→ **TASK STATEMENT**:
In the TV episode recap, who gave Amy the information that Briain is gay?

→ **TEXT SHOWN**:
########

Season 22, Episode 32
First aired December
21, 2017
Aaand we’re back! As you may or may not have noticed,
depending on how invested you are in my nonsense, Ros na Recaps has been on
vacation for a few weeks, during which I actually went to Ros na Rún! No,
seriously, I went to Spiddal and visited the studio/set in real life, not in a dream
sequence resulting from mixing Ambien and Bailey’s. I’ll be posting a report on
my day in Ros na Rún in a bit, but for now, things have gone completely mental
while I’ve been away, so let’s get right to it!
We open at the front door of the B&B, where Niall, about
whom we have been having ambivalent feelings lately, has come to hand-deliver a
document to Fia. We know it’s important because it’s in a plain brown envelope,
like your dad’s Playboy magazine circa 1983. She asks him what it is, but he
only tells her she’s got his number if she has any questions about it and then goes
away. She opens it and then makes a face that indicates vague surprise, or
perhaps wind, and it looks like she, like us, wishes the show would hurry up
and make it clear how we’re supposed to feel about Niall already so we can get
on with feeling it.
At the shop, Adam is complaining to Vince that the life of a
liberated gay twenty-something is an exhausting one, what with being up until
5am every morning dancing to the Game of
Thrones theme tune or whatever the gays are dancing to these days. Anyway,
the all-night dance party is the reason he’s dragging his ass this morning, but
Vince is more interested in the fact that one of the cases of wine that was
delivered yesterday seems to have disappeared. When quizzed on whether he might
know anything about this, Adam is evasive in a way that actually looks pretty
guilty, although because we find ourselves rooting for him these days, we would
prefer to imagine that Annette, who is an infamous thieving thief who thieves,
stole the wine for her six to eight children. Adam wanders off noncommittally,
and Vince looks sternly at the greeting card rack, wondering if there’s one
that says “Sorry for Firing You at Christmas” in, like, a manly way.
At the pub, which I can now tell you is not an actual pub but rather an elaborately crafted CGI hologram, Amy arrives to complain to Evan that he let her make a fool out of herself with Briain. He has no idea what she’s talking about, of course, but assures her that whatever it is, it’s not his fault. She rolls her eyes a lot and asks him how it’s not his fault that he didn’t bother telling her she was about to waste her feminine charms on a gay guy, which you may recall is a thing that happened during our absence. He scoffs and assures her that Briain is not gay, because he has never once caught him singing “I Will Survive” into his hairbrush in front of the mirror, but she counters that she was given this information by noted homosexuality expert Bobbi-Lee, who seemed quite sure about it. Remember, whenever there is mass confusion, particularly of a sexual nature, all roads lead to Bobbi-Lee. Taking a page from our favorite blonde’s book of tricks, Amy presents into evidence the fact that as far as she knows, Briain has not been spotted having sex in public WITH A WOMAN the whole time he’s been in Ros na Rún. Of course, Amy had never seen or heard of Briain until last week, but that’s beside the point. Evan agrees that it’s very strange, though I would argue that since they haven’t seen him having sex in public with a man either, it’s just as likely he’s a eunuch. Anyway, Amy stirs the pot a bit more by suggesting that perhaps Briain is in love with Evan, what with their living together and playing football together and having dinners in which their mouths get closer and closer until they realize they’re eating opposite ends of the same strand of spaghetti and then turn away bashfully. Evan looks stricken, and it seems a big iceberg of gay panic is on the horizon and we are headed straight for it.

########

→ **DATASET EXCERPTS**:
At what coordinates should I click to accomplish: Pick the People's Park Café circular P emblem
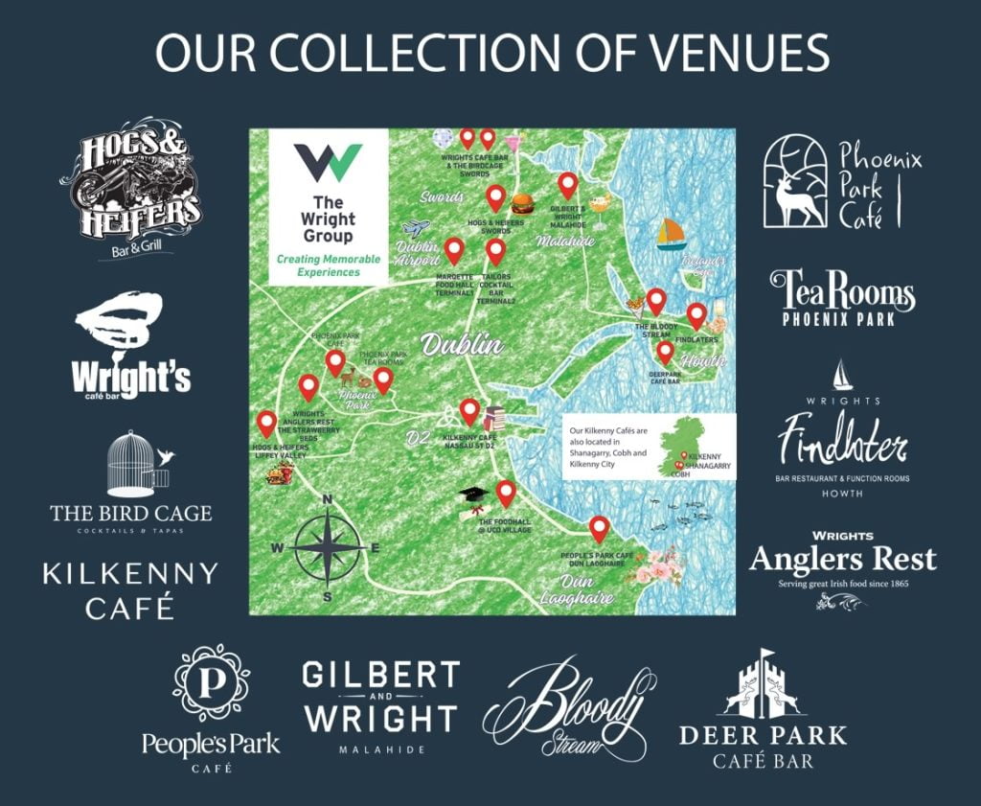pos(211,682)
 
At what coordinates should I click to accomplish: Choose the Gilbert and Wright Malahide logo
pos(379,707)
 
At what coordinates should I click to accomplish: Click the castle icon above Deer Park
pos(763,686)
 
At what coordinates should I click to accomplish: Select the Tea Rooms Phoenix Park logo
pos(842,298)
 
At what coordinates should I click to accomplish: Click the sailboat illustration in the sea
pos(671,234)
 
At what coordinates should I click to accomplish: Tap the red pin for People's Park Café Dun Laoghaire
pos(600,528)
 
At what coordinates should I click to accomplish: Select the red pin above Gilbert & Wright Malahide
pos(567,185)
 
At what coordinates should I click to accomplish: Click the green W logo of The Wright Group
pos(328,163)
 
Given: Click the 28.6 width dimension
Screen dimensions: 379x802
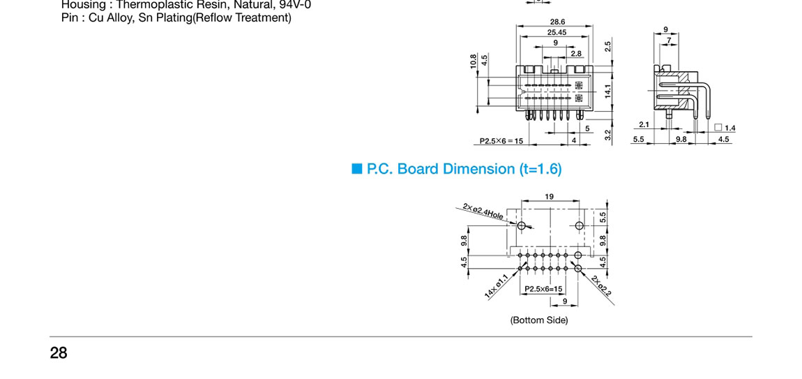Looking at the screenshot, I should click(x=557, y=22).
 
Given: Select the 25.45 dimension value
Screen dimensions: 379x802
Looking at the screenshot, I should click(x=557, y=32).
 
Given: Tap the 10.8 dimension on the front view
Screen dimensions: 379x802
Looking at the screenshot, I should click(x=474, y=61).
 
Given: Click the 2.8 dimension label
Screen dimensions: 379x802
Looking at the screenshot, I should click(x=576, y=53).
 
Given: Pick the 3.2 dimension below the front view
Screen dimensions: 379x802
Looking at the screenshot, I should click(x=608, y=135).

########

→ **SOLUTION TO THIS TASK**:
Bobbi-Lee